Psychedelic rock and revolt? Not a natural pair.
That’s what I thought first when I read that Yawning Man have a new album titled The Revolt Against Tired Noises.
Yawning Man are a long-standing band from La Quinta, California. They have been around since 1986 and are often listed as one of the first Desert rock outfits, influencing bands like Kyuss and Queens of the Stone Age. Major success has eluded them, but they have come a long way since their beginnings, experimenting with genres and collaborators. The Revolt Against Tired Noises is their sixth LP and obviously an attempt to move further forward.
Have they succeeded in their attempt? Well, the music still sounds very drugged, as it always did. But that’s what you’d expect of psychedelic rock. Apart from that, there is a combination of images and concepts that don’t really combine beginning with the band name and the album title (yawning man revolting against tired noises?) and continuing into the track list. There you find titles like Violent Lights, Skyline Pressure, Ghost Beach and Misfortune Cookies. They are not outright contradictory, but definitely a bit off and twisted. Is this trying to tell you that something is not quite right, or is it just something someone would come up with while under the influence? Who knows. In any case, this unspecified “fedupness” with things does not transcend into the music. I don’t hear much revolt in the sound, neither frustration nor anger, which would be emotions leading to revolt. There is drama, yes, but most of the time the music flows nicely along. Deeper, disruptive tones, while present, do not disturb the harmony for long.
The Revolt Against Tired Noises primarily features a mixture of psychedelic rock, seventies rock and a bit of stoner rock – an all too popular combination these days. Six of the eight tracks are instrumentals, two feature vocals. The vocals, when present, do not stick out and do not provide much character, because they are mixed into the music. And trippy instrumentals are what Yawing Man are known for and good at.
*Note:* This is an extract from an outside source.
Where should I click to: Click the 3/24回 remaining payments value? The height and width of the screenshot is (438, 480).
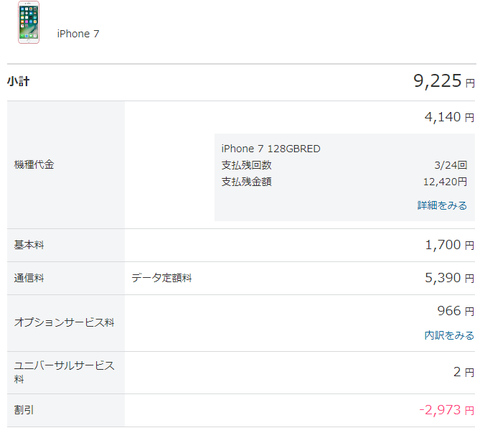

My favourite track on the album is Skyline Pressure. I like the introductory folky tune and the way it is taken apart and put together again in the course of the track. Violent Lights is also worth pointing out, because it has a more experimental character then the rest of the material. Ghost Beach, the final track, is probably the most dramatic. Drama is provided by the deep undercurrent of the bass, but also by the guitar through changes from dreamy to more experimental sounds.
Among the two tracks with vocals there is one you might already know. Catamaran is and old Yawning Man song that has previously been covered by Kyuss (And The Circus Leaves Town, 1995). It is the one track on the album where you can hear the band’s stoner roots. It is also the only track where you can actually make out a bit of irritation, when the vocalist sings “Please, let go my sleeve”.
Since it does not aggressively demand attention, and this is an indicator of maturity, you can listen to The Revolt Against Tired Noises in two ways: passively, as background music, or actively, listening for subtle changes in the sound, hearing stories emerge. Either way is good. This is beautiful, harmonious psychedelic rock, but not really a musical leap forward.